=== TASK OBJECTIVE ===
Exactly as given, reproduce the records in full.

Segment Start: EXTRACTED ENTRIES

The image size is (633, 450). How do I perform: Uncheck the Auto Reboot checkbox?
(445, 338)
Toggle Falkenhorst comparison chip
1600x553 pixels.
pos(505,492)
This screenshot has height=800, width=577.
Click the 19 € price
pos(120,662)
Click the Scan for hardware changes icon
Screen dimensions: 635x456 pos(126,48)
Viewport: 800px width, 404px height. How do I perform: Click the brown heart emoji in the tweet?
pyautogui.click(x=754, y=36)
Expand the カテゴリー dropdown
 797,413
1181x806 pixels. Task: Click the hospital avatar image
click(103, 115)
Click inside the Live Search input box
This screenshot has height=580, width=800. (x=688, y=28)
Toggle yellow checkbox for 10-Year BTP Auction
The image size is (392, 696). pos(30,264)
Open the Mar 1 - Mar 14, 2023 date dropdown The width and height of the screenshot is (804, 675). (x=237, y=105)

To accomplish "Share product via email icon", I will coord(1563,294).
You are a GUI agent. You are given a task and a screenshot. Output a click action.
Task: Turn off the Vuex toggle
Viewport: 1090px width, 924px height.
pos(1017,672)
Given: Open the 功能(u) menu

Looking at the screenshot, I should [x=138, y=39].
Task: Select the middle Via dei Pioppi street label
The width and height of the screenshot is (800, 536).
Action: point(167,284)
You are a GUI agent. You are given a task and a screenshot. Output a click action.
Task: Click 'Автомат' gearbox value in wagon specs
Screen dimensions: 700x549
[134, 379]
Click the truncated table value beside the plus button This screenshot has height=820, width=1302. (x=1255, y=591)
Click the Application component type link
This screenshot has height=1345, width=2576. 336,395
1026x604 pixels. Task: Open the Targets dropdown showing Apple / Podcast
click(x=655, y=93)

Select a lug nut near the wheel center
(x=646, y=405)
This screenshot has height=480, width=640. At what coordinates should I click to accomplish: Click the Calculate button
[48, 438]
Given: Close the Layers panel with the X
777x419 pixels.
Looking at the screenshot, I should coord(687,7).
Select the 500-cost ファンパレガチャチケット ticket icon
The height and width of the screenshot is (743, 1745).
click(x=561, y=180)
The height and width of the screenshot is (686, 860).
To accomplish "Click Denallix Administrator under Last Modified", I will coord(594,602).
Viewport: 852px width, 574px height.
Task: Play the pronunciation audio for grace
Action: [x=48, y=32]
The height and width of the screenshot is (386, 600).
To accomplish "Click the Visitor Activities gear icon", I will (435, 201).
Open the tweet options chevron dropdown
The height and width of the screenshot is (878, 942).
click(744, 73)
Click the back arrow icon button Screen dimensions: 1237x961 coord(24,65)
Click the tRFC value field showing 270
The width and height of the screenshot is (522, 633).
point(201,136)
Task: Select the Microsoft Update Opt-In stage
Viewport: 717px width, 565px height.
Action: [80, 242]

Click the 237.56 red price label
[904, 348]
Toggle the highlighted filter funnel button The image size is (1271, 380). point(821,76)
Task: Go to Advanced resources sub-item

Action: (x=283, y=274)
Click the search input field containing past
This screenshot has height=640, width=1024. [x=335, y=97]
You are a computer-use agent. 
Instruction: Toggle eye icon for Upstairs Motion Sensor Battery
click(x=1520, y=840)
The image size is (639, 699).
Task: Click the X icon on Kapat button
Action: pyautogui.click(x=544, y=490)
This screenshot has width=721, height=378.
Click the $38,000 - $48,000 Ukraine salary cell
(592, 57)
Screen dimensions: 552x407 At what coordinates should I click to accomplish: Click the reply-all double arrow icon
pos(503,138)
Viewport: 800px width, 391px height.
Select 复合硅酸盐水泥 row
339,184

Segment End: EXTRACTED ENTRIES

=== RESPONSE TO THIS TASK ===
The image size is (633, 450). How do I perform: Uncheck the Auto Reboot checkbox?
(445, 338)
Toggle Falkenhorst comparison chip
1600x553 pixels.
pos(505,492)
This screenshot has height=800, width=577.
Click the 19 € price
pos(120,662)
Click the Scan for hardware changes icon
Screen dimensions: 635x456 pos(126,48)
Viewport: 800px width, 404px height. How do I perform: Click the brown heart emoji in the tweet?
pyautogui.click(x=754, y=36)
Expand the カテゴリー dropdown
 797,413
1181x806 pixels. Task: Click the hospital avatar image
click(103, 115)
Click inside the Live Search input box
This screenshot has height=580, width=800. (x=688, y=28)
Toggle yellow checkbox for 10-Year BTP Auction
The image size is (392, 696). pos(30,264)
Open the Mar 1 - Mar 14, 2023 date dropdown The width and height of the screenshot is (804, 675). (x=237, y=105)

To accomplish "Share product via email icon", I will coord(1563,294).
You are a GUI agent. You are given a task and a screenshot. Output a click action.
Task: Turn off the Vuex toggle
Viewport: 1090px width, 924px height.
pos(1017,672)
Given: Open the 功能(u) menu

Looking at the screenshot, I should [x=138, y=39].
Task: Select the middle Via dei Pioppi street label
The width and height of the screenshot is (800, 536).
Action: point(167,284)
You are a GUI agent. You are given a task and a screenshot. Output a click action.
Task: Click 'Автомат' gearbox value in wagon specs
Screen dimensions: 700x549
[134, 379]
Click the truncated table value beside the plus button This screenshot has height=820, width=1302. (x=1255, y=591)
Click the Application component type link
This screenshot has height=1345, width=2576. 336,395
1026x604 pixels. Task: Open the Targets dropdown showing Apple / Podcast
click(x=655, y=93)

Select a lug nut near the wheel center
(x=646, y=405)
This screenshot has height=480, width=640. At what coordinates should I click to accomplish: Click the Calculate button
[48, 438]
Given: Close the Layers panel with the X
777x419 pixels.
Looking at the screenshot, I should coord(687,7).
Select the 500-cost ファンパレガチャチケット ticket icon
The height and width of the screenshot is (743, 1745).
click(x=561, y=180)
The height and width of the screenshot is (686, 860).
To accomplish "Click Denallix Administrator under Last Modified", I will coord(594,602).
Viewport: 852px width, 574px height.
Task: Play the pronunciation audio for grace
Action: [x=48, y=32]
The height and width of the screenshot is (386, 600).
To accomplish "Click the Visitor Activities gear icon", I will (435, 201).
Open the tweet options chevron dropdown
The height and width of the screenshot is (878, 942).
click(744, 73)
Click the back arrow icon button Screen dimensions: 1237x961 coord(24,65)
Click the tRFC value field showing 270
The width and height of the screenshot is (522, 633).
point(201,136)
Task: Select the Microsoft Update Opt-In stage
Viewport: 717px width, 565px height.
Action: [80, 242]

Click the 237.56 red price label
[904, 348]
Toggle the highlighted filter funnel button The image size is (1271, 380). point(821,76)
Task: Go to Advanced resources sub-item

Action: (x=283, y=274)
Click the search input field containing past
This screenshot has height=640, width=1024. [x=335, y=97]
You are a computer-use agent. 
Instruction: Toggle eye icon for Upstairs Motion Sensor Battery
click(x=1520, y=840)
The image size is (639, 699).
Task: Click the X icon on Kapat button
Action: pyautogui.click(x=544, y=490)
This screenshot has width=721, height=378.
Click the $38,000 - $48,000 Ukraine salary cell
(592, 57)
Screen dimensions: 552x407 At what coordinates should I click to accomplish: Click the reply-all double arrow icon
pos(503,138)
Viewport: 800px width, 391px height.
Select 复合硅酸盐水泥 row
339,184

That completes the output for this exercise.